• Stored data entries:
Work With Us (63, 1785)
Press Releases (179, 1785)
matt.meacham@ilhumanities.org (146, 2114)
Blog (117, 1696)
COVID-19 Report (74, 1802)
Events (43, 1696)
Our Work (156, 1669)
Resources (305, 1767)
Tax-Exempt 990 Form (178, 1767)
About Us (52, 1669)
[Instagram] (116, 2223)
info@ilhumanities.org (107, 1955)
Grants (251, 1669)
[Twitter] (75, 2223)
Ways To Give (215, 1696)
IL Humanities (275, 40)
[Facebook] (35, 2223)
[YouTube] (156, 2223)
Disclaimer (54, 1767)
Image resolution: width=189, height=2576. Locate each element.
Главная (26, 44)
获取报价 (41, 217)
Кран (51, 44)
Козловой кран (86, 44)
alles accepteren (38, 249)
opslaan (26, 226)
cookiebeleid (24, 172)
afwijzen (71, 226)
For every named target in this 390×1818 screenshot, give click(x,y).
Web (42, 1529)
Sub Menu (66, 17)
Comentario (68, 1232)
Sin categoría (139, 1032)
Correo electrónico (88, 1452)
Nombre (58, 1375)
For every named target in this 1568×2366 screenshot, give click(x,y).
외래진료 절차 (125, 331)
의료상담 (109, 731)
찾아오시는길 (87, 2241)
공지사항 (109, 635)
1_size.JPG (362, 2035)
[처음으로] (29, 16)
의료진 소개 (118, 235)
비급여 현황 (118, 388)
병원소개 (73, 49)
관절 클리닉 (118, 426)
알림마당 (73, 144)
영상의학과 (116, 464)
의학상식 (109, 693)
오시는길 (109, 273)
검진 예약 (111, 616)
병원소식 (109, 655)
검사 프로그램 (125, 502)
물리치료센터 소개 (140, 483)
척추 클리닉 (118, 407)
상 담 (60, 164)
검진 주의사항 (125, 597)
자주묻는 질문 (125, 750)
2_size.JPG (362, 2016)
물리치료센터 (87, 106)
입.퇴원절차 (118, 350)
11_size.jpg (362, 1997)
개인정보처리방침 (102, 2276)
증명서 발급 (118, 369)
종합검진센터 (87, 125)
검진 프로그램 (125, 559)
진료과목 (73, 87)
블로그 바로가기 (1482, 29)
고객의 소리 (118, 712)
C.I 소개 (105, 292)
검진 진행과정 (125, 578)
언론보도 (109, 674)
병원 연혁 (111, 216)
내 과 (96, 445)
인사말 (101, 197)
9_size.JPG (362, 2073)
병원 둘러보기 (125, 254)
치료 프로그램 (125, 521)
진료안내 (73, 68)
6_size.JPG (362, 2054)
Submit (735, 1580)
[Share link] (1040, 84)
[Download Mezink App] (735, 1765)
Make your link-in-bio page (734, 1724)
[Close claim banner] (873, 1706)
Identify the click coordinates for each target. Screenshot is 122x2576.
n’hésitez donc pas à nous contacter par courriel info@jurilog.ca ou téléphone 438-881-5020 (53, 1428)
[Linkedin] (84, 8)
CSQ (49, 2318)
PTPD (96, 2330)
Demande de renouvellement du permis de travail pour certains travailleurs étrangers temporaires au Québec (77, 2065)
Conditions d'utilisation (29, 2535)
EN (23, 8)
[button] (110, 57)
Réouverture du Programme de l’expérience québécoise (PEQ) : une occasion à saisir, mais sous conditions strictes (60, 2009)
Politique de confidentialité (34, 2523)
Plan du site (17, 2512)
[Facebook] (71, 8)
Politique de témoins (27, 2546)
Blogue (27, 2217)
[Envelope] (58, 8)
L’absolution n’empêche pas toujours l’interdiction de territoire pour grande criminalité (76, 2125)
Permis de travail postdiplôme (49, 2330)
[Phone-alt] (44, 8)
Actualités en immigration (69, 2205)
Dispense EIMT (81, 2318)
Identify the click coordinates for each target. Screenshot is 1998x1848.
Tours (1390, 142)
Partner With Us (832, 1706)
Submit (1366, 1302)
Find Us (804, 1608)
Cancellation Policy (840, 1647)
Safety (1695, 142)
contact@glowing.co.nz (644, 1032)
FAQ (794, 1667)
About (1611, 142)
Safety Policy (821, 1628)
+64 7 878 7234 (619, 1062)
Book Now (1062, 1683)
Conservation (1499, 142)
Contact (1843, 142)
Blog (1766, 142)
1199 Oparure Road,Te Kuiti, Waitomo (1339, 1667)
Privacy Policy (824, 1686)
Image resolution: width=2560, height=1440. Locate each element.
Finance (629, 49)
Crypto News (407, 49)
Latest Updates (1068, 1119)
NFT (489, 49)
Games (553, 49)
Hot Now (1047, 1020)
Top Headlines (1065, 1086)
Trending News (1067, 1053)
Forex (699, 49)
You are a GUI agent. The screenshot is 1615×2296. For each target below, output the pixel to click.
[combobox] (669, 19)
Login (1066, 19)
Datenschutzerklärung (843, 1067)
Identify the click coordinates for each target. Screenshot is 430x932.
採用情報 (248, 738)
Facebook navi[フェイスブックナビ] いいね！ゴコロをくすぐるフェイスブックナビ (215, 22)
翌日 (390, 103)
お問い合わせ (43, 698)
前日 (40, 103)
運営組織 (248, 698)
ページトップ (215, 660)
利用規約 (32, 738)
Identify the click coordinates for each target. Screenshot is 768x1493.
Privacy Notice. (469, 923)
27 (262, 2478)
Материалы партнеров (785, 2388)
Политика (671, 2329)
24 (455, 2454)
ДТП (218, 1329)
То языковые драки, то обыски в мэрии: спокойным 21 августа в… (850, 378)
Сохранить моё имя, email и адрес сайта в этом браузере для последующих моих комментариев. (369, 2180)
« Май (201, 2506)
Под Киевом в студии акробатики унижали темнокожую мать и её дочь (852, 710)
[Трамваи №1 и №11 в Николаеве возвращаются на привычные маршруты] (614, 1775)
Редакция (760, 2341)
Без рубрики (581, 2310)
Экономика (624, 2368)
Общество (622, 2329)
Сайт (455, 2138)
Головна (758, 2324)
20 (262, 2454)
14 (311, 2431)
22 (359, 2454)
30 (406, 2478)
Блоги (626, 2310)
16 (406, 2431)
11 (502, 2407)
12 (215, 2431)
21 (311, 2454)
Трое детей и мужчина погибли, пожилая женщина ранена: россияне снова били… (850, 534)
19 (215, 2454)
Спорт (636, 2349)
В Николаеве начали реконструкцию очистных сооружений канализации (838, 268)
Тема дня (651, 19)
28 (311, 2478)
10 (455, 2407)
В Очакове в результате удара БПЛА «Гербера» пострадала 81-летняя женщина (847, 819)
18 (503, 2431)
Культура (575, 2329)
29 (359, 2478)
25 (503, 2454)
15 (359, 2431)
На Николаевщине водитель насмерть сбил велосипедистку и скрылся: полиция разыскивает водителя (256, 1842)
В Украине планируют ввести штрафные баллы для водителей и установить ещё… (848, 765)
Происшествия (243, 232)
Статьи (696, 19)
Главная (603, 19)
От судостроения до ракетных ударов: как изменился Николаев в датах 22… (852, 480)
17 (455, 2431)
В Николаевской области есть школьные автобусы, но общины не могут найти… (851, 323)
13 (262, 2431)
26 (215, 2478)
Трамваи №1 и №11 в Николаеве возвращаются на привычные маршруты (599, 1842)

• Problem description:
Please find all lines of the entries that hold the string "Трамваи" and copy them.

• Solution to the problem:
[Трамваи №1 и №11 в Николаеве возвращаются на привычные маршруты] (614, 1775)
Трамваи №1 и №11 в Николаеве возвращаются на привычные маршруты (599, 1842)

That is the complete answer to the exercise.